Earlier today, the U.S. Court of Appeals for the District of Columbia Circuit ruled that the U.S. Food & Drug Administration (FDA) could not require warning labels for cigar and pipe tobacco products. While the headline is pretty simple, both how we got here and what this means for the future is rather complicated.

So, here’s some help with understanding what happened and why it might matter.

HOW WE GOT HERE

  • August 2016 — FDA’s deeming regulations go into effect, meaning new federal warning labels would be required on Aug. 8, 2018—two years later—for all newly deemed products. That includes cigars, pipe tobacco, hookah tobacco, e-cigarettes, vaping products and more. Cigarettes and chewing tobacco weren’t newly deemed and both products already had stricter rules in effect.
  • July 2018 — As part of the Washington D.C.-based lawsuit, Cigar Association of America et al. v. United States Food and Drug Administration et al., a U.S. District Court ruled that warning labels for cigars are indefinitely delayed until the legal battle is settled. This invalidated the Aug. 8, 2018 deadline for warning labels for cigars, but the rule still remains in effect for e-cigarettes, vaping products and others. Notably, the court didn’t invalidate the rule, it just indicated that FDA couldn’t enforce it until the legal battle was done.
  • February 2020 — The same federal court rules that FDA is not allowed to require warning labels for premium cigarsa term that the FDA has not defined and would need to define in the future.
  • July 2020 — Today’s decision overturns the February 2020 decision and instead bans the FDA requiring warning labels for all cigars, premium and otherwise, as well as pipe tobacco.

WHAT WAS AT STAKE?

It’s important to note that the warning label rule meant more than just cigar companies having to put warning labels on boxes. Yes, the most obvious example is the above. Cigar companies would be required to place two warning labels on at least 30 percent of two “principal panels” of a cigar box. The messages would have had to have been one of the following:

  • WARNING: Cigar smoking can cause cancers of the mouth and throat, even if you do not inhale.
  • WARNING: Cigar smoking can cause lung cancer and heart disease.
  • WARNING: Cigars are not a safe alternative to cigarettes.
  • WARNING: Tobacco smoke increases the risk of lung cancer and heart disease, even in nonsmokers.
  • WARNING: Cigar use while pregnant can harm you and your baby.
  • (optionally) SURGEON GENERAL WARNING: Tobacco Use Increases the Risk of Infertility, Stillbirth and Low Birth Weight

Those messages would have been rotated as per a warning label plan, a document cigar companies would need to submit to FDA 12 months in advance of implementation, outlining which warning labels would be used for which products and at what time.

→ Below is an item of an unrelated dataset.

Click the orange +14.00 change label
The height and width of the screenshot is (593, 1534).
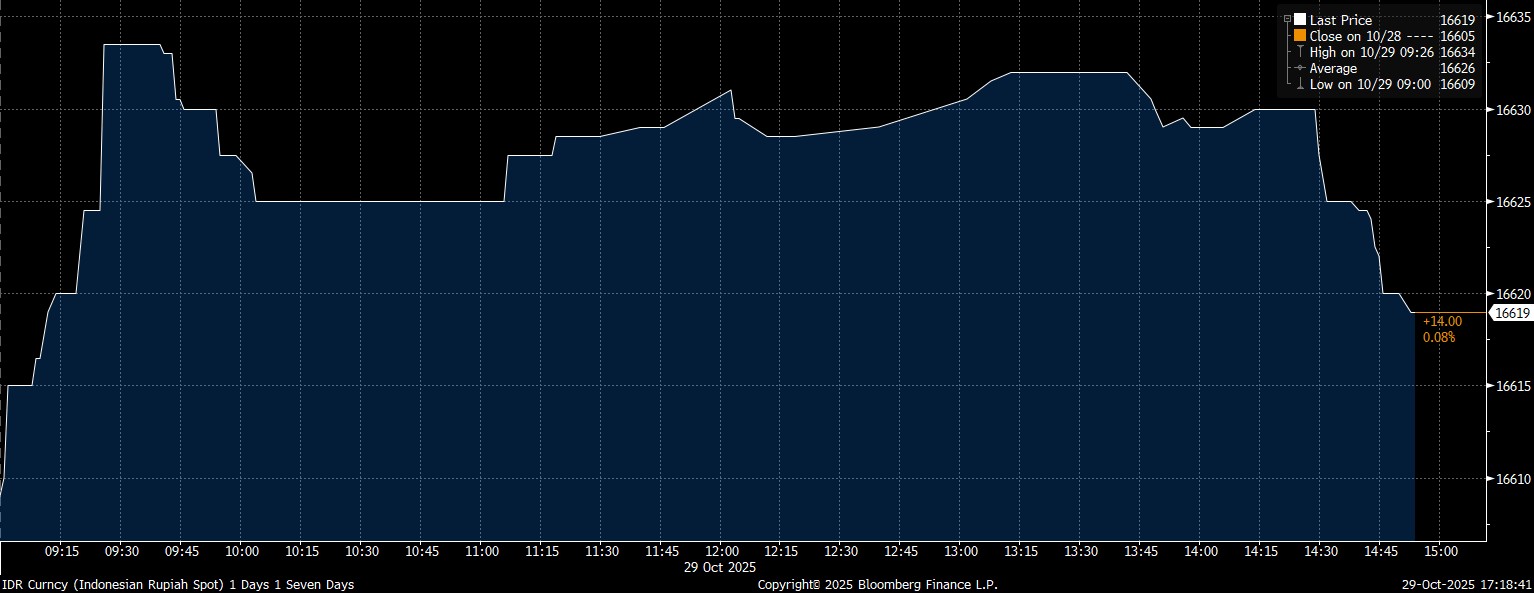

But there was a potential for a much greater disruption by the other parts of the warning label requirements.

Warning labels would also need to be applied to 20 percent of all advertisements, which in and of itself isn’t that big of an issue. However, FDA never defined what exactly advertising was and was not. It seems possible that it could have considered things like posters and emails for events and potentially even the catalogs that large cigar retailers use to all be forms of advertising and as such subject to the warning labels, but more importantly the warning labels plans.

Under a worst-case scenario, a retailer might have needed to submit a warning label plan that would include promotional emails or catalogs 12 months in advance, a massive constraint on how cigars are sold at both the brick-and-mortar and catalog level.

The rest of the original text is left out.